=== Section Start ===

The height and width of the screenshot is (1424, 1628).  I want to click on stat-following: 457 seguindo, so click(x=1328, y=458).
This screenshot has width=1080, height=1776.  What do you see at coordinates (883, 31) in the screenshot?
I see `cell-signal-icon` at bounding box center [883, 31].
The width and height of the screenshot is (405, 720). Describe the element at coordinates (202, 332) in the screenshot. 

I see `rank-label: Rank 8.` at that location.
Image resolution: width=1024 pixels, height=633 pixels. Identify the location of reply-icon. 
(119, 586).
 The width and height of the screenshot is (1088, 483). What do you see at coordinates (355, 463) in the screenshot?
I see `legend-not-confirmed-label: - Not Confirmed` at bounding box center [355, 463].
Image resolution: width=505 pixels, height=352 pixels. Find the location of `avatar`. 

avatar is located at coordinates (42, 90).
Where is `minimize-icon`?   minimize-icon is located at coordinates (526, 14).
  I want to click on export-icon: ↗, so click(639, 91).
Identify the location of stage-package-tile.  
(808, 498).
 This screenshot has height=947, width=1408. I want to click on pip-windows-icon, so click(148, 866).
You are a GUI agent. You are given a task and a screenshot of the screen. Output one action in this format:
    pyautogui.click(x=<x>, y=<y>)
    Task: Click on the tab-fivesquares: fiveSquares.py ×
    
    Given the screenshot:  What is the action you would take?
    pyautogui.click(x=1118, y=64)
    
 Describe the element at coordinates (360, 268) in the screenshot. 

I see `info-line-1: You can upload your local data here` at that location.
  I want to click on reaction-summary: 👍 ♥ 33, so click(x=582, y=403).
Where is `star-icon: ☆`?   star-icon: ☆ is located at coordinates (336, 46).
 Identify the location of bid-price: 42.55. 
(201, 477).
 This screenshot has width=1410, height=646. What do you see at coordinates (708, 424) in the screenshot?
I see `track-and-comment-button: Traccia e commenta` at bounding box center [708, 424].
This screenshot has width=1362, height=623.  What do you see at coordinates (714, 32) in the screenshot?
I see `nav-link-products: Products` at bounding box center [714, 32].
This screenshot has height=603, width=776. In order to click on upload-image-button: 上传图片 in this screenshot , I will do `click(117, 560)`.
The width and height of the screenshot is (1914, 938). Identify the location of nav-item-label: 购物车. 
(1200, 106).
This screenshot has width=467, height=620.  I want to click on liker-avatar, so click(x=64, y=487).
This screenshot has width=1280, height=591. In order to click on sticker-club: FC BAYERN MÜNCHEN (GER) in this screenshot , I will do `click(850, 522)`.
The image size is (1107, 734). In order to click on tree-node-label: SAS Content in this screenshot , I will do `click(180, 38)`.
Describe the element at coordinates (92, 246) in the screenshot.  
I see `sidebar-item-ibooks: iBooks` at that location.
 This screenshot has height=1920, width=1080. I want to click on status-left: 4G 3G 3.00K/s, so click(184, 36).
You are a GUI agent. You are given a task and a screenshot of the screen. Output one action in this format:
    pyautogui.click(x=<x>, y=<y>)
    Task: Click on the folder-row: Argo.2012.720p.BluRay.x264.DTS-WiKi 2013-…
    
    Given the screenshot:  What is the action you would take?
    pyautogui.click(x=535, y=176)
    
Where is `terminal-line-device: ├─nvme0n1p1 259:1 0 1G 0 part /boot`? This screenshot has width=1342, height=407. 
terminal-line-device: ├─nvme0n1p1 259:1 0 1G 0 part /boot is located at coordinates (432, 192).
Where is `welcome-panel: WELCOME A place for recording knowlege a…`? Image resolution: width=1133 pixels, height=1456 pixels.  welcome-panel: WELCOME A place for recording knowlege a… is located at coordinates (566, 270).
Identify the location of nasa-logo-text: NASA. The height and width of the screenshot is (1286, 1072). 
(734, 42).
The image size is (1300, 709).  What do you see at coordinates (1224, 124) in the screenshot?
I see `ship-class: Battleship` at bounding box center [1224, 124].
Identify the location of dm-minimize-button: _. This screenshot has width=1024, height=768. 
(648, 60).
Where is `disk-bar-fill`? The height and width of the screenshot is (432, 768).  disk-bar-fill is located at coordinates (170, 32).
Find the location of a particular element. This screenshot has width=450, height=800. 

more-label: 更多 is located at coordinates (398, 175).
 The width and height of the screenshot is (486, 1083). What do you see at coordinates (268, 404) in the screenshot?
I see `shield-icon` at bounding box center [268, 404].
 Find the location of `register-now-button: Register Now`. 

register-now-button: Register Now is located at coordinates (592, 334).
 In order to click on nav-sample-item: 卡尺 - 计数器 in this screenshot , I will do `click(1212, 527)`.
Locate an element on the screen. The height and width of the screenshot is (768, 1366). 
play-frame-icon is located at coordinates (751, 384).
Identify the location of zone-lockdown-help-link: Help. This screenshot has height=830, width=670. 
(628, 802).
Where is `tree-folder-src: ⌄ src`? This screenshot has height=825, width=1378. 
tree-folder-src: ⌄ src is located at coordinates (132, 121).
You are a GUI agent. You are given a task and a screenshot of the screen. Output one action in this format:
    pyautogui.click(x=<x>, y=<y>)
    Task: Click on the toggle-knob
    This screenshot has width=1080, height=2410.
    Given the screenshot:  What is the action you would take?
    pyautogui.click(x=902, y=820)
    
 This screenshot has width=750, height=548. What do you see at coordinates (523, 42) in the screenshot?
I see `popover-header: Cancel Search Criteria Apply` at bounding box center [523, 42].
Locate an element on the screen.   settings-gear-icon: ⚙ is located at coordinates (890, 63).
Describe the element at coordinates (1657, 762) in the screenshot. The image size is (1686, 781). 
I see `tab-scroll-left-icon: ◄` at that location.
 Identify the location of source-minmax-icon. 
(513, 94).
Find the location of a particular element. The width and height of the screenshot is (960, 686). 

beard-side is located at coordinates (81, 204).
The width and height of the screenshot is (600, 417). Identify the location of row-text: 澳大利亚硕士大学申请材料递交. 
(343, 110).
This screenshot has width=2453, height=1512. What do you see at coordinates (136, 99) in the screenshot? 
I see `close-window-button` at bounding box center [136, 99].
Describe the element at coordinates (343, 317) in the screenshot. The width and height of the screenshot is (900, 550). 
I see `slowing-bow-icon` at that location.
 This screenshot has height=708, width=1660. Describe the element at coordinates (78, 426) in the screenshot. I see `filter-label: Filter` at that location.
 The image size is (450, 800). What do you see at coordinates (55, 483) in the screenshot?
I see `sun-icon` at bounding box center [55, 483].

=== Section End ===

### Problem
Reproduce the entries above without any change, starting at the line that has "Identify the location of bid-price: 42.55." and stopping after the line that has "The image size is (1107, 734).".

### Problem solution
 Identify the location of bid-price: 42.55. 
(201, 477).
 This screenshot has width=1410, height=646. What do you see at coordinates (708, 424) in the screenshot?
I see `track-and-comment-button: Traccia e commenta` at bounding box center [708, 424].
This screenshot has width=1362, height=623.  What do you see at coordinates (714, 32) in the screenshot?
I see `nav-link-products: Products` at bounding box center [714, 32].
This screenshot has height=603, width=776. In order to click on upload-image-button: 上传图片 in this screenshot , I will do `click(117, 560)`.
The width and height of the screenshot is (1914, 938). Identify the location of nav-item-label: 购物车. 
(1200, 106).
This screenshot has width=467, height=620.  I want to click on liker-avatar, so click(x=64, y=487).
This screenshot has width=1280, height=591. In order to click on sticker-club: FC BAYERN MÜNCHEN (GER) in this screenshot , I will do `click(850, 522)`.
The image size is (1107, 734). In order to click on tree-node-label: SAS Content in this screenshot , I will do `click(180, 38)`.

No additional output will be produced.